I reckon that a chunk of the SNP’s support is not necessarily for independence, but is an anti-Tory vote—and who can blame people for that? Now, with the outstanding Anas Sarwar leading Scottish Labour, I predict that much of that chunk of support will start to come back to Labour, because now, with real leadership, there will be real scrutiny in Scotland of the effects of independence and the failings of the SNP. The Tories cannot provide that and do not want to provide it; as I have said, they are now the party of petty English nationalism, and the truth is that they do not care if we lose Scotland. But I do care; I am proud to be British—and even more so because Scotland is such a big part of being British. We have a magnificent common shared history. Get the Tories out, ditch this impossible, divisive, corrosive obsession with nationalism, and our shared common future will be brighter.
Indeed—and that brings me to education, which is my hon. Friend’s passion, and mine. The number of teachers in Scotland is down by 1,700 since 2007; the promise to cap class sizes is broken; spending per pupil is down; and on the Scottish Government’s central challenge—to close the attainment gap—they are failing. Indeed, the First Minister herself said:
“Let me be clear—I want to be judged on this. If you are not, as First Minister, prepared to put your neck on the line on the education of our young people then what are you prepared to. It really matters.”
It is time for the First Minister to account for the record of educational failure in Scotland, because on class sizes, standards and the attainment gap, the record in Scotland is as abysmal as that of the Tories in the United Kingdom.
In outlining that dreadful record, does my hon. Friend share my concern that, with its internal divisions, the SNP has taken its eye off the ball for too long?
That brings me to the real risk of giving the SNP a majority: it is a question of not just independence but ethics and propriety at the heart of the Scottish Government.

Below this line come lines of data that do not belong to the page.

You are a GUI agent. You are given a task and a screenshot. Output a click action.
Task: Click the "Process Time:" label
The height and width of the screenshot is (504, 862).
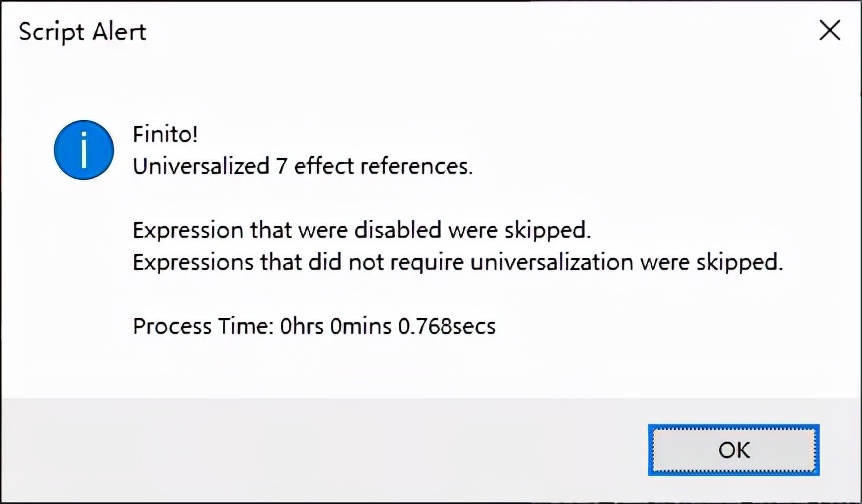tap(200, 326)
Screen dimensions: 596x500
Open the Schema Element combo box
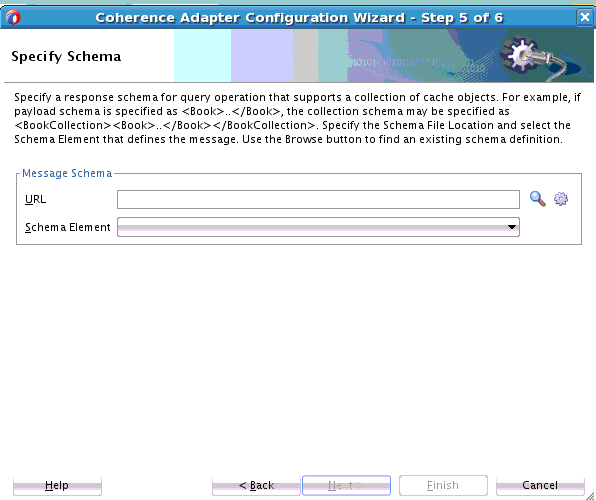click(318, 227)
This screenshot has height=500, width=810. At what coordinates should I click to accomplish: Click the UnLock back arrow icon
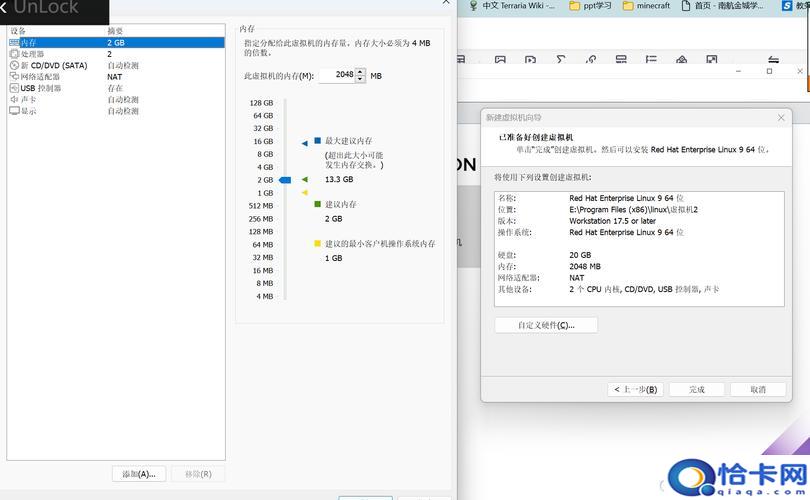(x=6, y=8)
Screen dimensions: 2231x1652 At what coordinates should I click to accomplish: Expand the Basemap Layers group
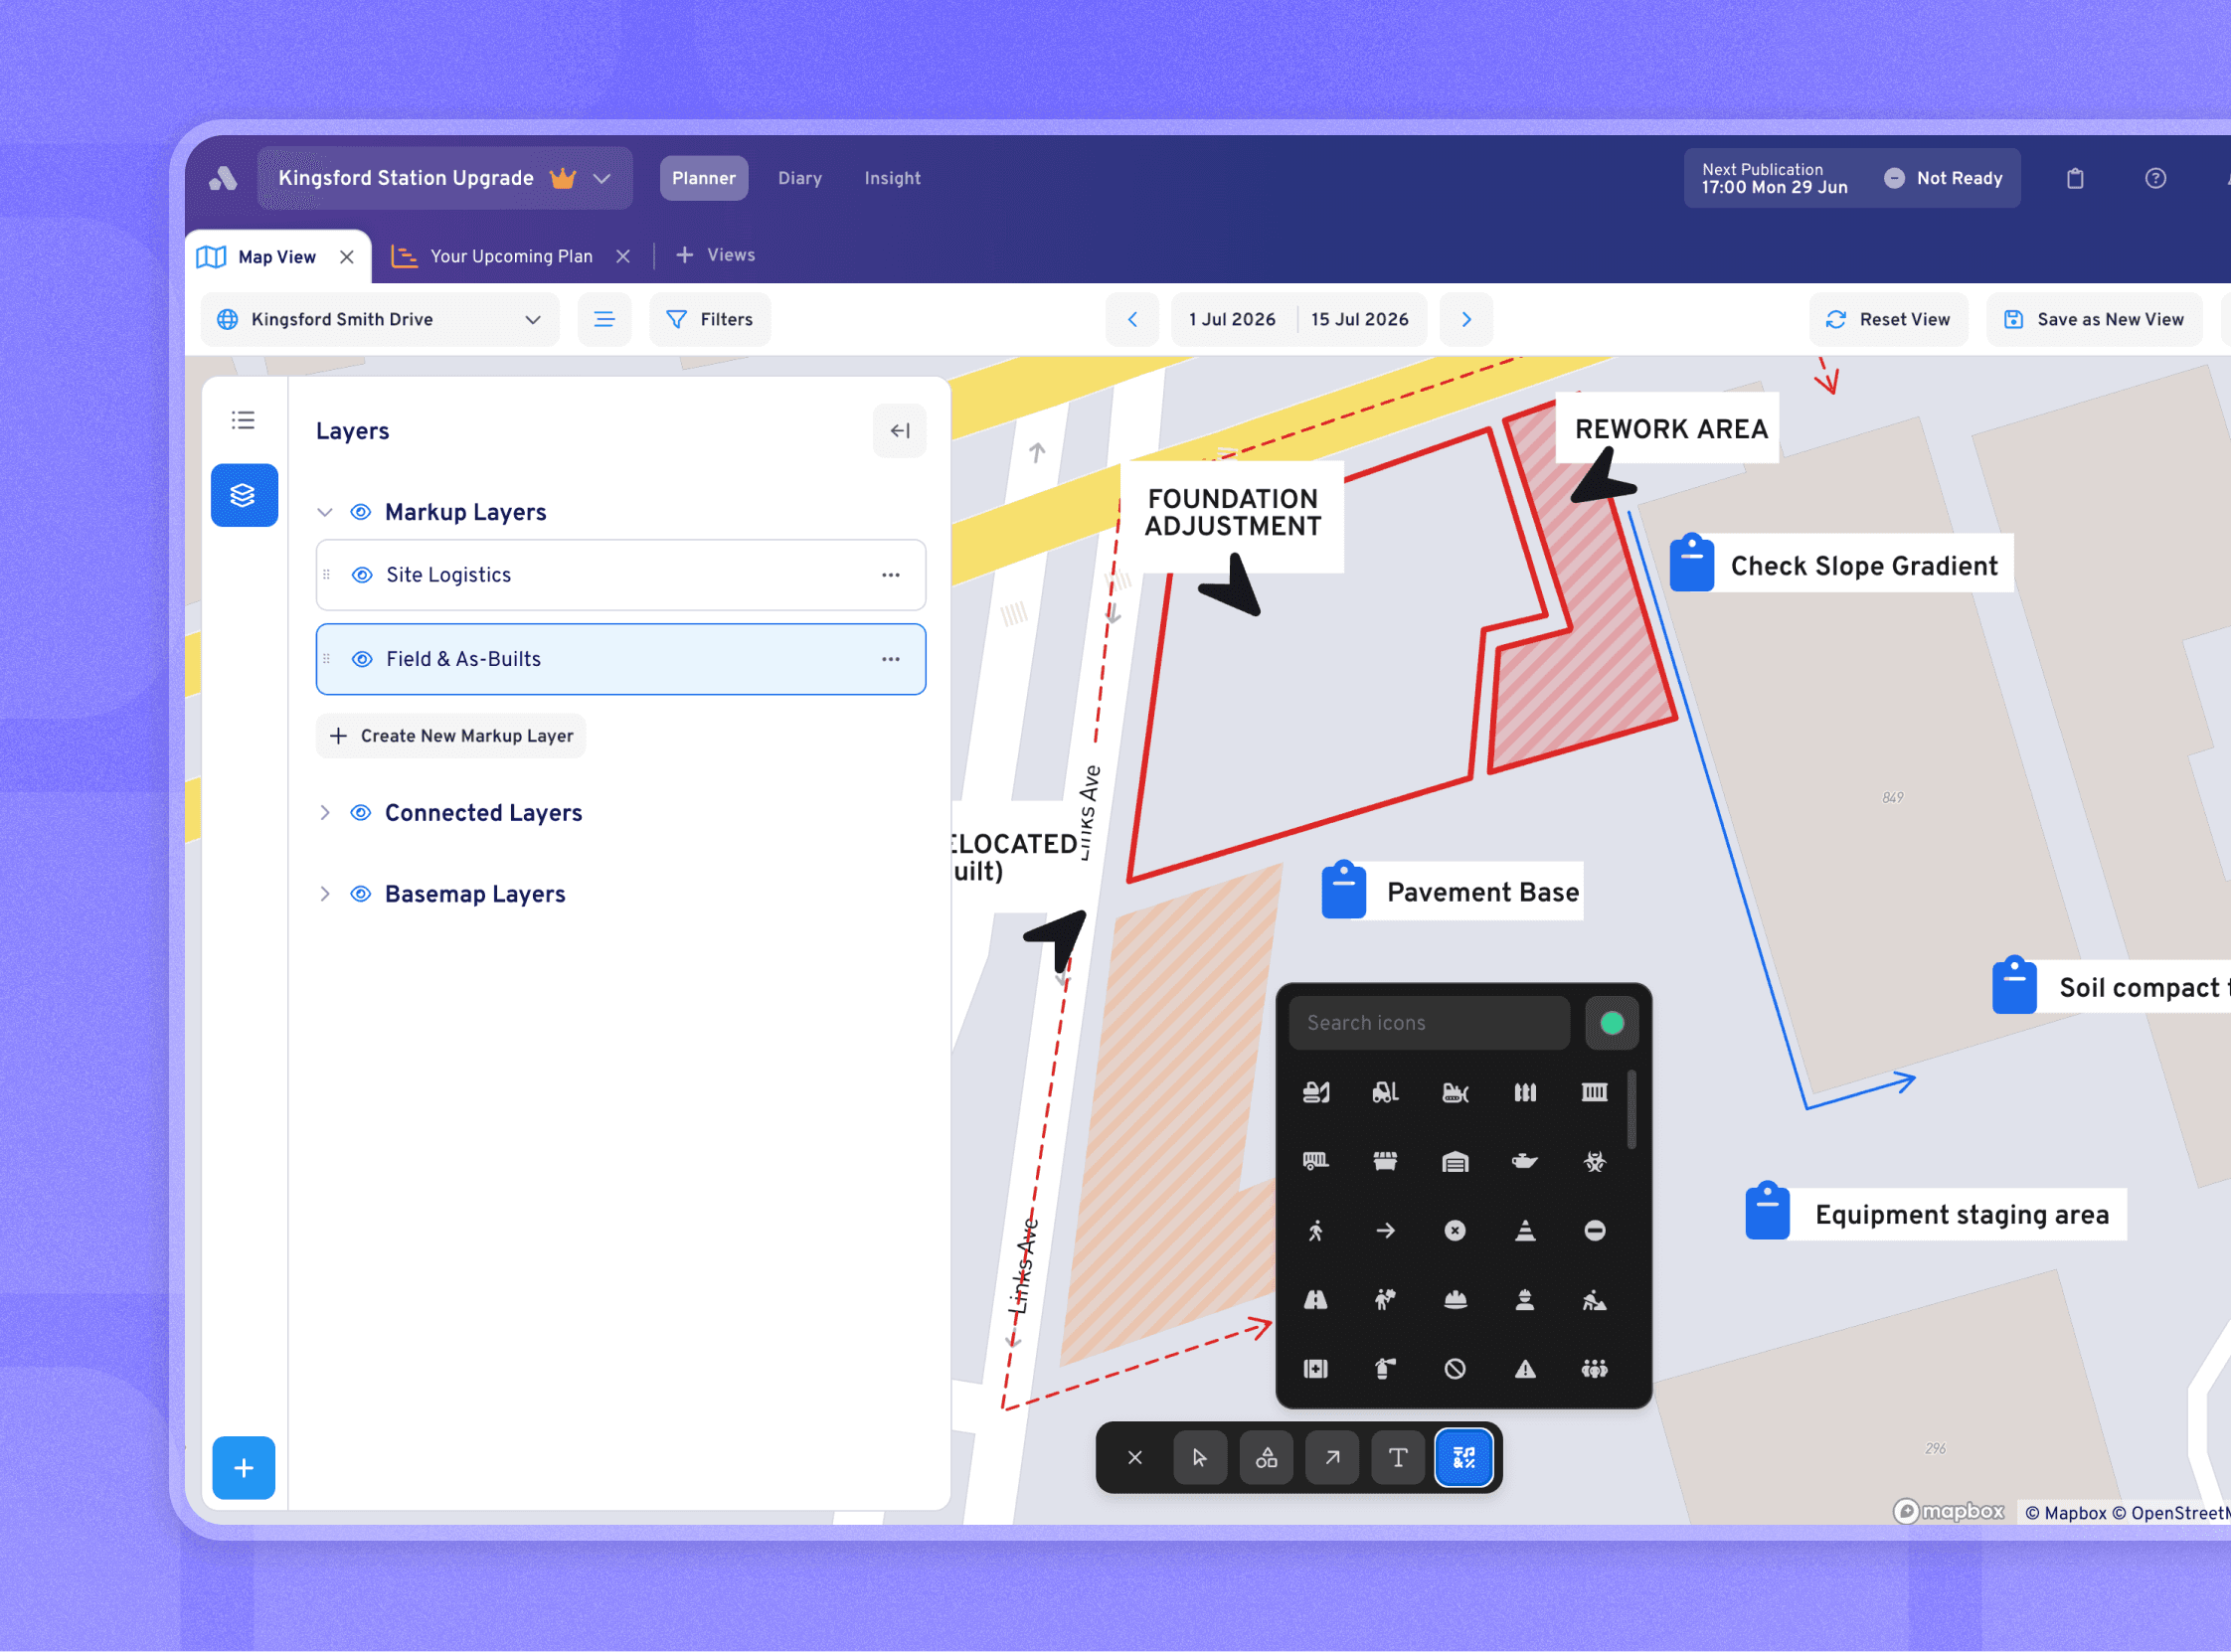pyautogui.click(x=325, y=894)
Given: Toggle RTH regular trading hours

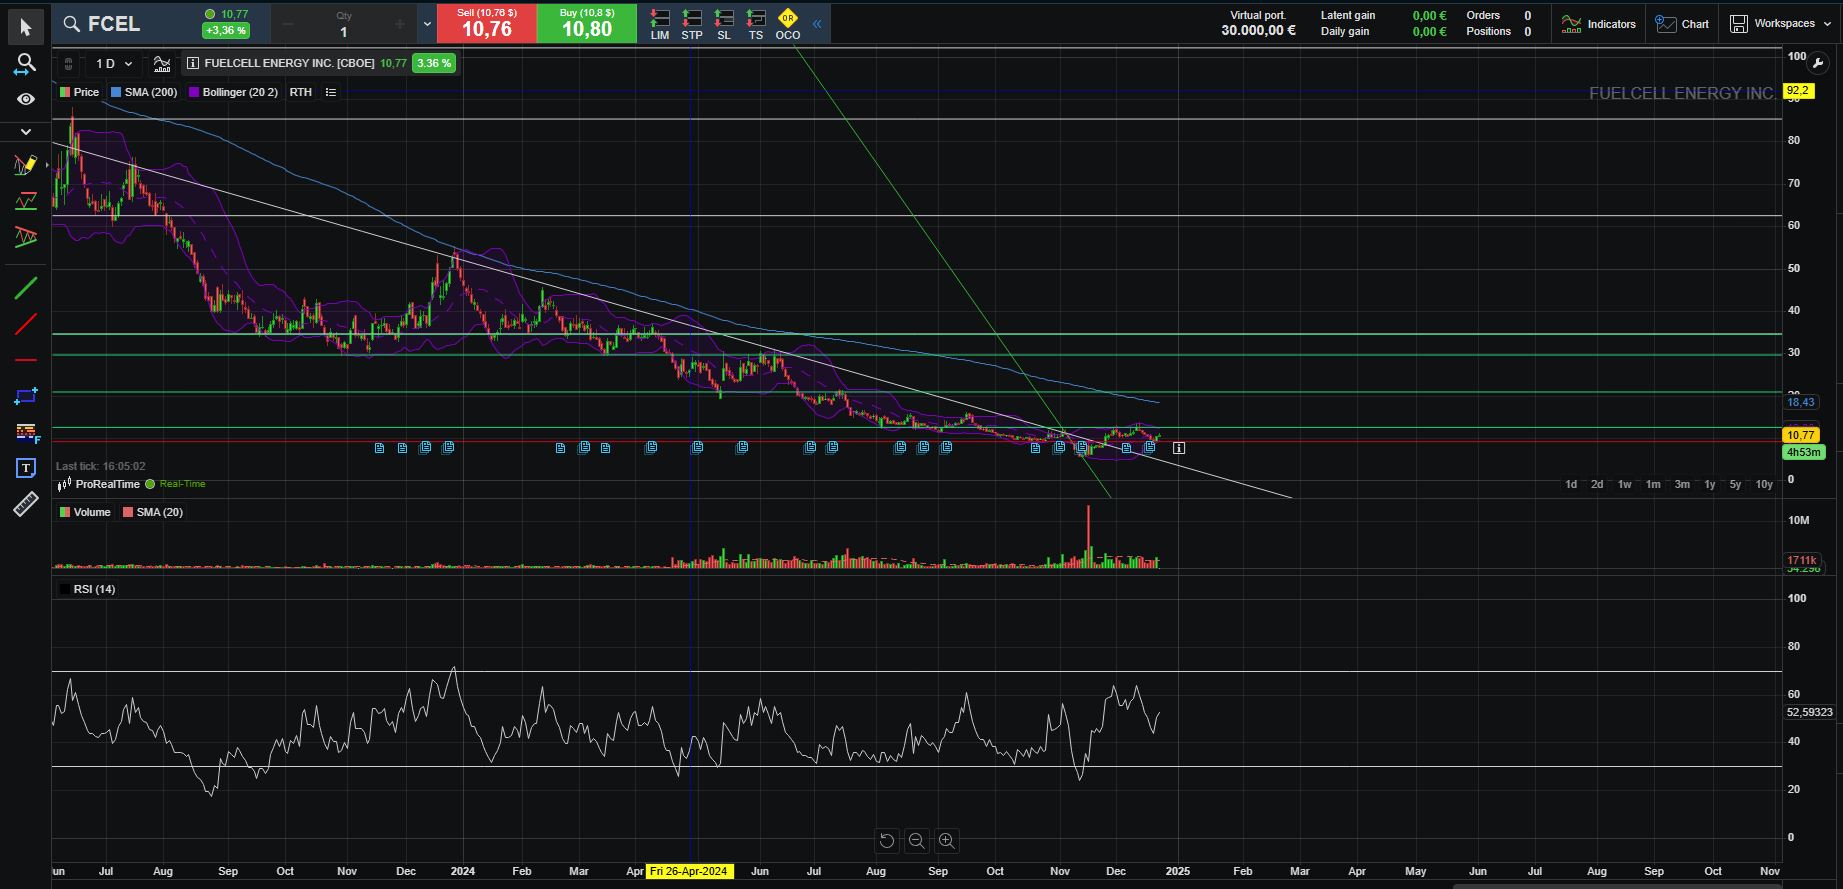Looking at the screenshot, I should (300, 92).
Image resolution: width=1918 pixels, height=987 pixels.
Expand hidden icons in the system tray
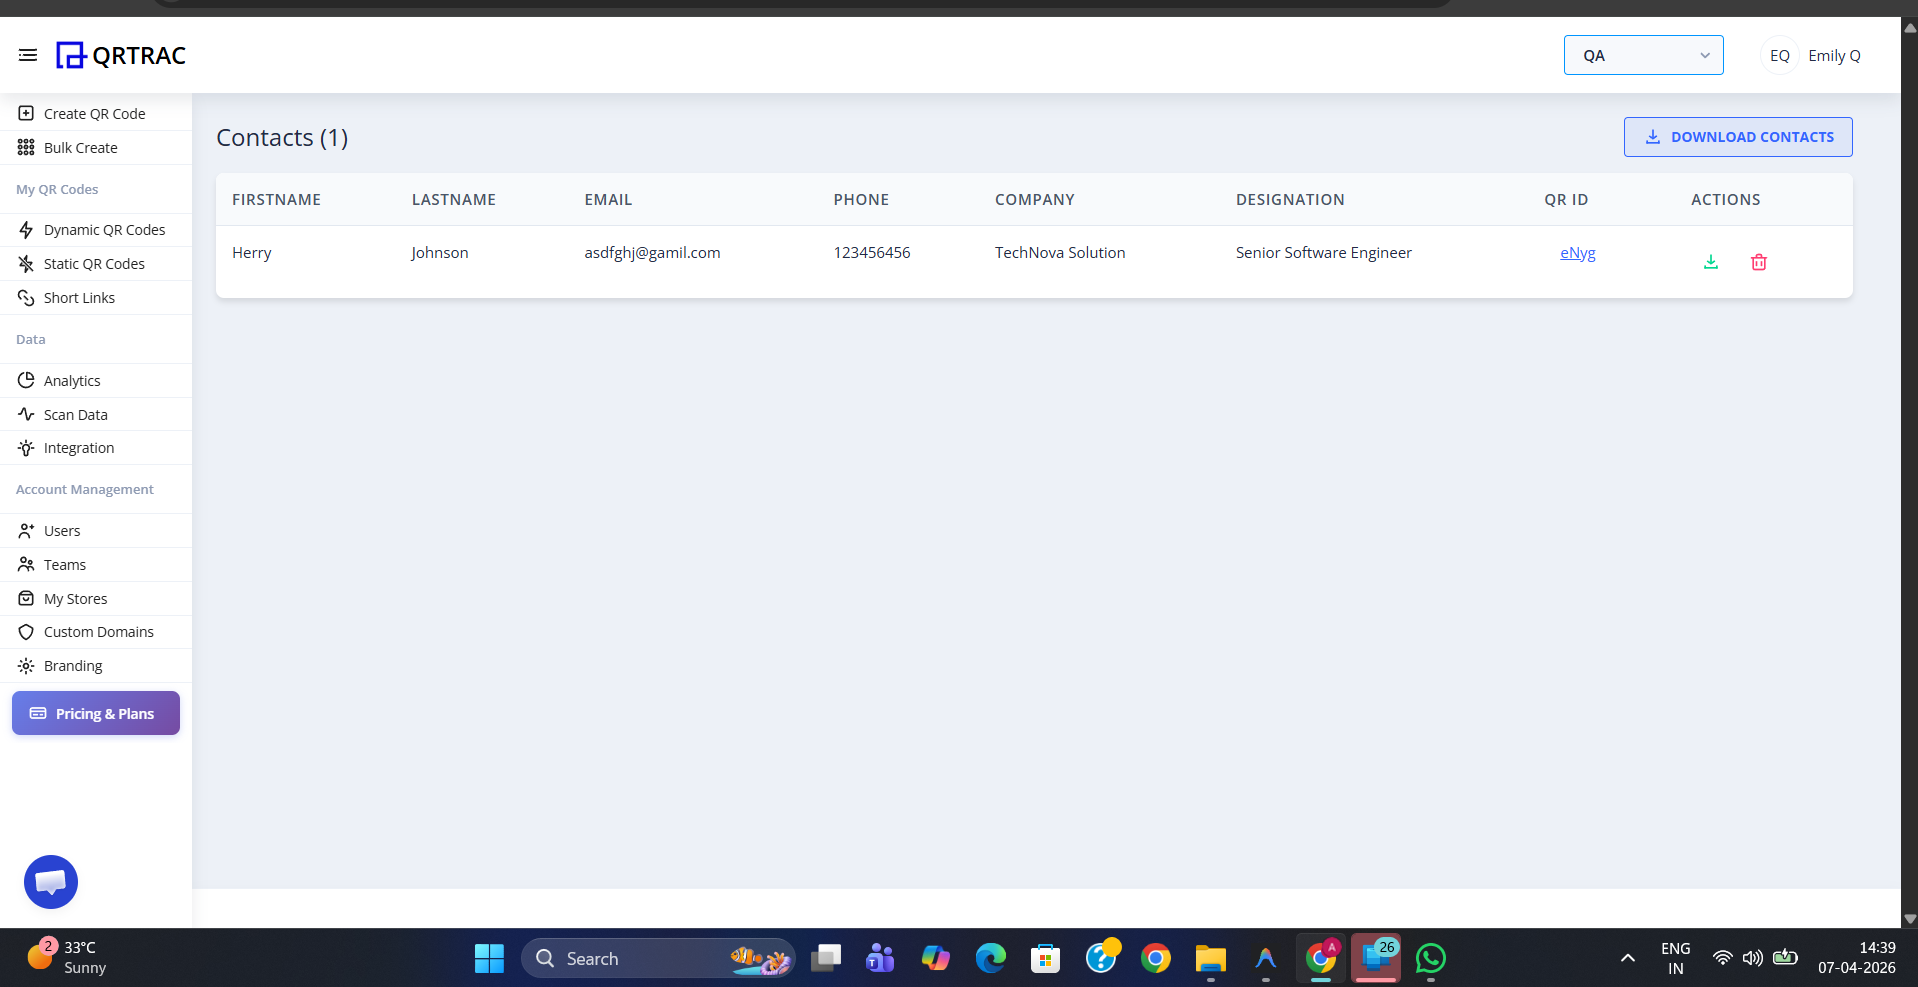click(1626, 957)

As much as I have tried to follow the Salmond/Sturgeon melodrama and the serious issues that lie at the heart of that case, it has been depressing to say the least to see factions and vested interests taking charge of ethical standards and ethics at the heart of Government. I do not care for one side of the SNP or the other—it is like watching a football match and wanting to both sides to lose—but the fact is, we have seen the SNP put its own divisions ahead of the interests of its own country. To put party before country is the central dereliction of any Government. We have seen where that got us with Brexit, and with the Brexit decision we have seen that the grass is not always greener on the other side. We have already been pulled out of the largest single market in the world and are now seeing the consequences; why on earth would Scotland leave the most successful market in the world?
In London and Edinburgh we see Governments who have been in power for far too long, with the resultant complacency, arrogance and record of failure. The choice that faces the Scottish people in May is not “Alien vs. Predator”—the Union offered by the Conservatives or the SNP’s Scottish independence; there is an alternative that is led by the fantastic leader of the Scottish Labour party, Anas Sarwar, with a national recovery plan that has the potential to unite Scotland and unite our country. We need to refocus on the priorities that matter. Whether a voter has been sceptical about Labour in Scotland or about Labour across the United Kingdom, we ask them to give our leadership in London and in Edinburgh a second look and to get behind the Labour party. Having listened to this debate, I think that at this point Labour is the only party that can keep the Union together and rebuild a stronger, fairer United Kingdom for the future.